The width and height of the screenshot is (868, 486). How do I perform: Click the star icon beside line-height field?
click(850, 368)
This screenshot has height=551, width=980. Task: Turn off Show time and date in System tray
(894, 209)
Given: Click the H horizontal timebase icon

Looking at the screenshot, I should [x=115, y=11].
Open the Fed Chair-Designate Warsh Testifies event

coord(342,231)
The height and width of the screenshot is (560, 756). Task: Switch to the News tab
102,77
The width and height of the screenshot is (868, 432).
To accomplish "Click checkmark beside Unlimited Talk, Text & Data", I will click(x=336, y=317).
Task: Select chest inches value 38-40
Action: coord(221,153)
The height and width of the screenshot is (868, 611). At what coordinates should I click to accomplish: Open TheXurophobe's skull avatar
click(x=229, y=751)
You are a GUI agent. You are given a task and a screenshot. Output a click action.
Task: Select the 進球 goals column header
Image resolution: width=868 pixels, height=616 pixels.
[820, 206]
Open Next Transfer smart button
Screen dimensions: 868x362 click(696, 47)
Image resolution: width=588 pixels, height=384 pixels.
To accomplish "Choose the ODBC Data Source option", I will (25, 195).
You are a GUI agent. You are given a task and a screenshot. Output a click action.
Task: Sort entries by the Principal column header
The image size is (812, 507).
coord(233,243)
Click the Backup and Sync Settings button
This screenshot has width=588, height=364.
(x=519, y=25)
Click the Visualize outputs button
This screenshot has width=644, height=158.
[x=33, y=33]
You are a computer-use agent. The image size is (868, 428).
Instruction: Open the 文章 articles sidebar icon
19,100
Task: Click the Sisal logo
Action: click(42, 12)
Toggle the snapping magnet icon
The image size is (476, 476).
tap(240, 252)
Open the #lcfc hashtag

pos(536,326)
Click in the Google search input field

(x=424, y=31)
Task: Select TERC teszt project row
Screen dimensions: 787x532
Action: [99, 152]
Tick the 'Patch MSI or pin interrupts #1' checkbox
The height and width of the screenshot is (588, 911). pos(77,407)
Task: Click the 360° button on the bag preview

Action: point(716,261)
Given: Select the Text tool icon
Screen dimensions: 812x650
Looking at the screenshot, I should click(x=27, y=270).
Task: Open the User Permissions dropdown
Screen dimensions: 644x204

*WHAT YOU SHOULD DO*. Where does the word "header" appear in the listing above? Copy every line that holds it.

*EXERCISE OUTPUT*.
Task: Select the 進球 goals column header
Task: Sort entries by the Principal column header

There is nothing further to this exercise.